*Objetivo do exercício*.
Prossiga o texto sobre a adaptação das empresas à nova NR-1, dando continuidade a partir de sua última frase.

*Texto fornecido*.

========================================

Empresas devem ir além dos questionários para se adaptar à nova NR-1
É fundamental observar o trabalho cotidiano, envolver os funcionários na identificação dos riscos psicossociais e construir soluções junto com eles.

A atualização da NR-1 representa um avanço no reconhecimento de que os fatores de risco psicossociais estão relacionados diretamente à organização do trabalho. Com a proximidade da vigência, porém, observamos algumas mudanças de percurso.
Primeiro, um início educativo, sem aplicação de penalidades. Depois, o adiamento completo da exigibilidade para 2026. Isso foi um alívio para muitas empresas, mas os esforços não podem ser paralisados: é o momento de revermos como abordamos a saúde mental no trabalho.

========================================

*Extratos de dados*.
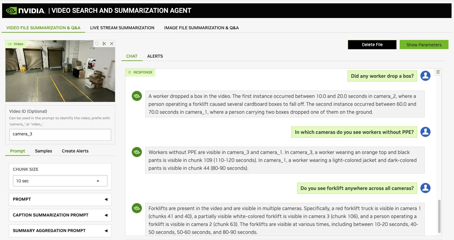Expand the PROMPT section

coord(60,199)
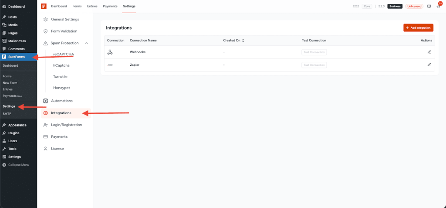The width and height of the screenshot is (446, 208).
Task: Click the SureForms logo in top bar
Action: coord(44,6)
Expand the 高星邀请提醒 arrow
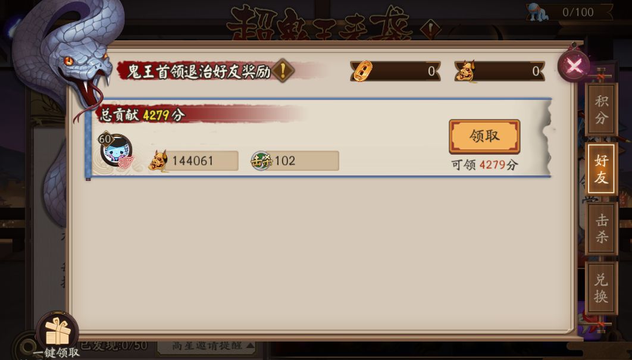632x360 pixels. point(251,346)
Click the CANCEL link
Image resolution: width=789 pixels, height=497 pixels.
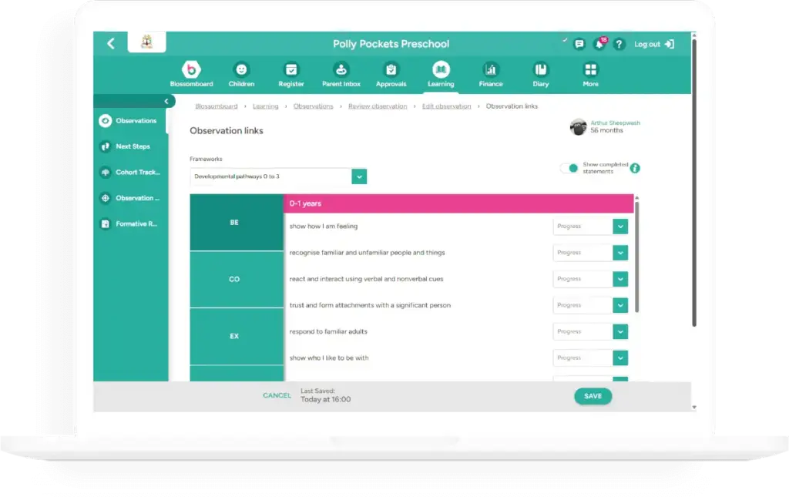(x=277, y=396)
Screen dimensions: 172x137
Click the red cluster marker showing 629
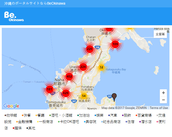[66, 93]
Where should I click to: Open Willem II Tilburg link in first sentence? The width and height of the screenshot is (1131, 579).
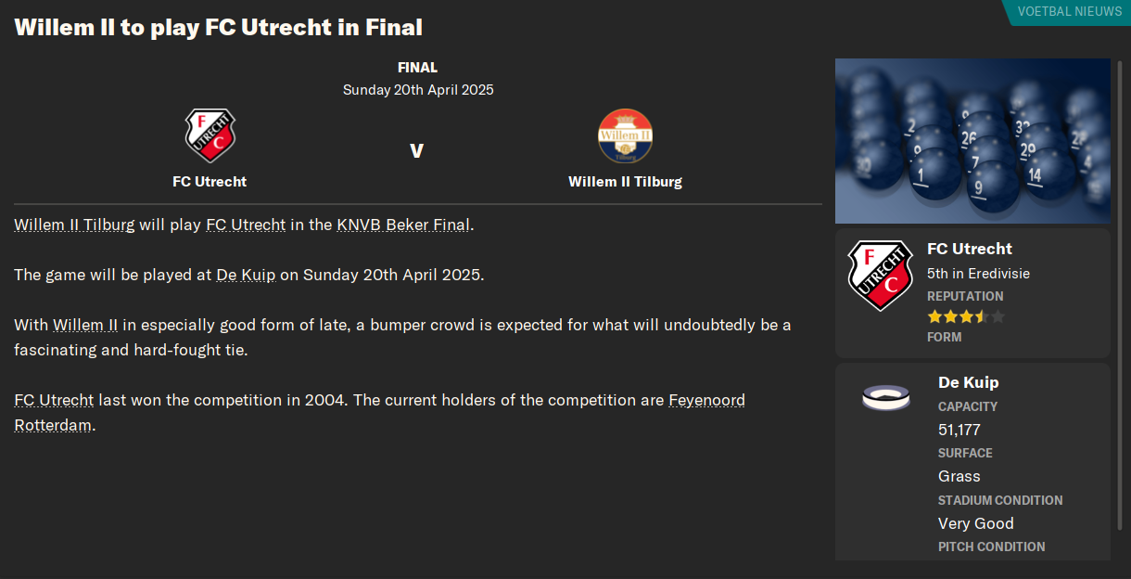74,225
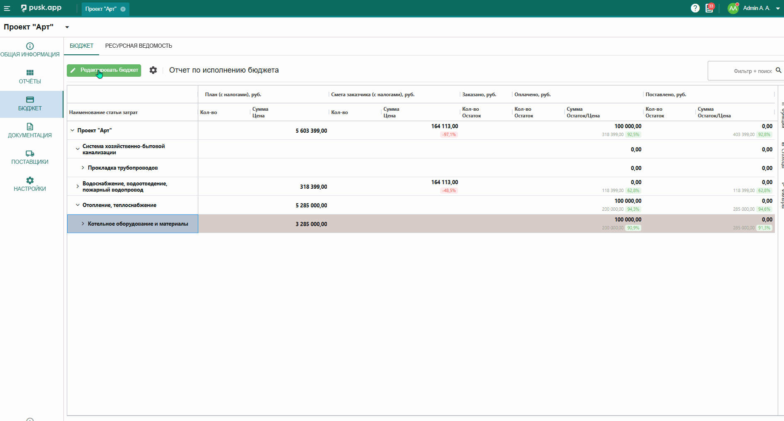
Task: Click into the Фильтр + поиск field
Action: tap(740, 71)
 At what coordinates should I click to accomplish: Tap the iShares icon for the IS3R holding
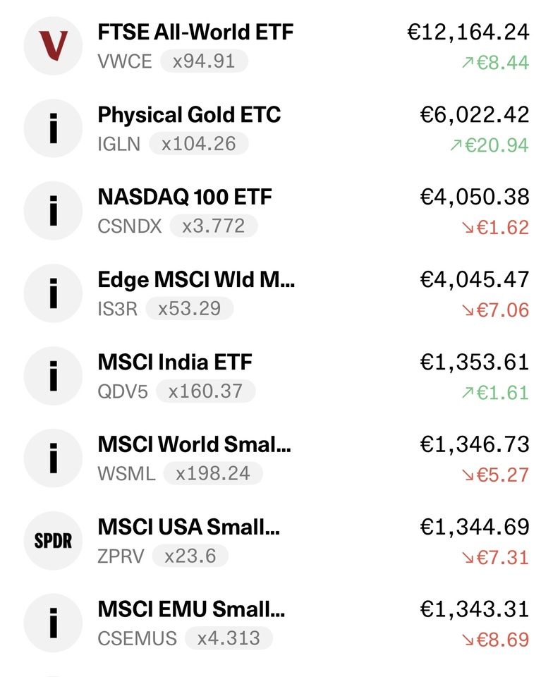point(53,293)
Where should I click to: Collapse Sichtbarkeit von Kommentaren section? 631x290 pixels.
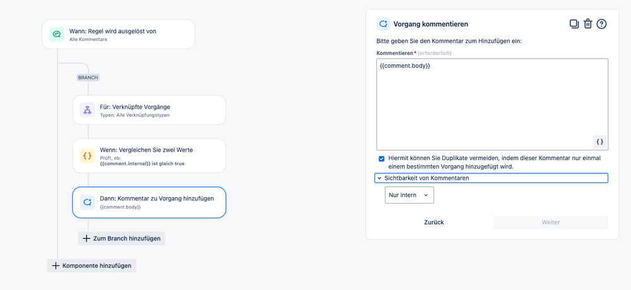click(491, 178)
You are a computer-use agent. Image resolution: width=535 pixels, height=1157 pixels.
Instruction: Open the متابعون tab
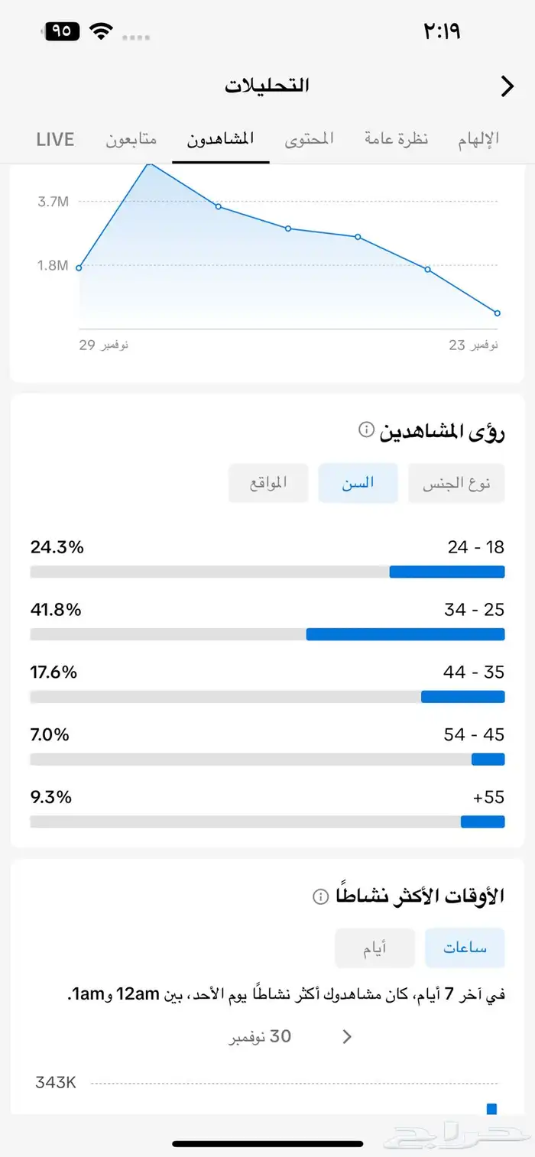pyautogui.click(x=130, y=138)
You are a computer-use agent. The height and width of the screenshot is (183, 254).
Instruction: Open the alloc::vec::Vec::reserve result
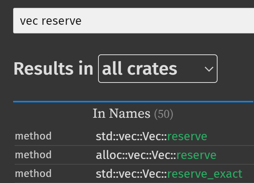tap(156, 155)
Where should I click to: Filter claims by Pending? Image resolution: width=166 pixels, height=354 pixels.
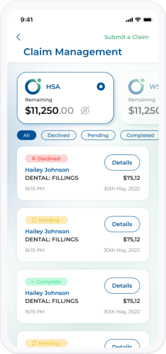(98, 135)
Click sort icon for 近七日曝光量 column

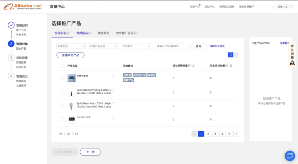(194, 66)
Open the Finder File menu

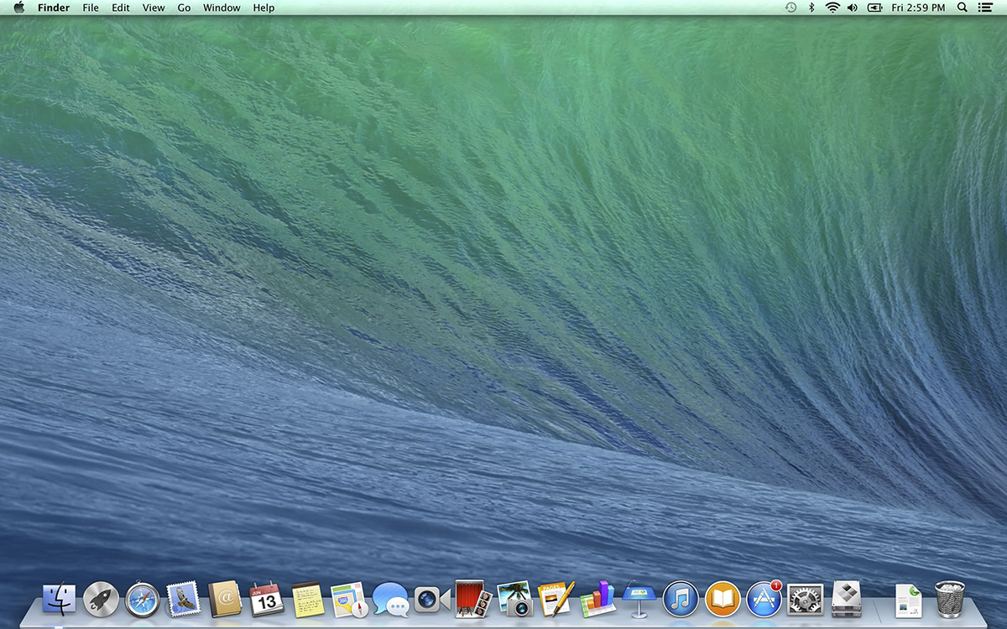point(90,8)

========================================

*Resposta ao problema*.
O caminho mais comum para atender à norma tem sido a aplicação de questionários padronizados, como SRQ 20, DASS e COPSOQ. São instrumentos importantes e validados, que funcionam como um “mapa de calor” do sofrimento. A partir desses dados, surgem muitos planos de ação bem-intencionados, mas que não resolvem as causas do sofrimento psíquico.
Ao diagnosticar, por exemplo, um alto risco de sobrecarga, é comum delegar ao gestor a responsabilidade de elaborar um plano de ação, sem compreender as causas organizacionais que estão gerando esse cenário. Elas podem envolver metas individuais competitivas, rankings com curvas forçadas, equipes desfalcadas ou processos disfuncionais que geram retrabalho e lentidão. Tudo isso contribui para a sobrecarga, mas dificilmente aparece em um formulário.
Segundo o próprio Guia de Gestão de Riscos Psicossociais do Ministério do Trabalho, a caracterização desses riscos deve ser feita por meio de metodologias qualitativas, como entrevistas e grupos focais. Isso significa ir além dos números: é preciso escutar as pessoas, observar o trabalho cotidiano, envolver os trabalhadores na identificação das causas e na construção das soluções.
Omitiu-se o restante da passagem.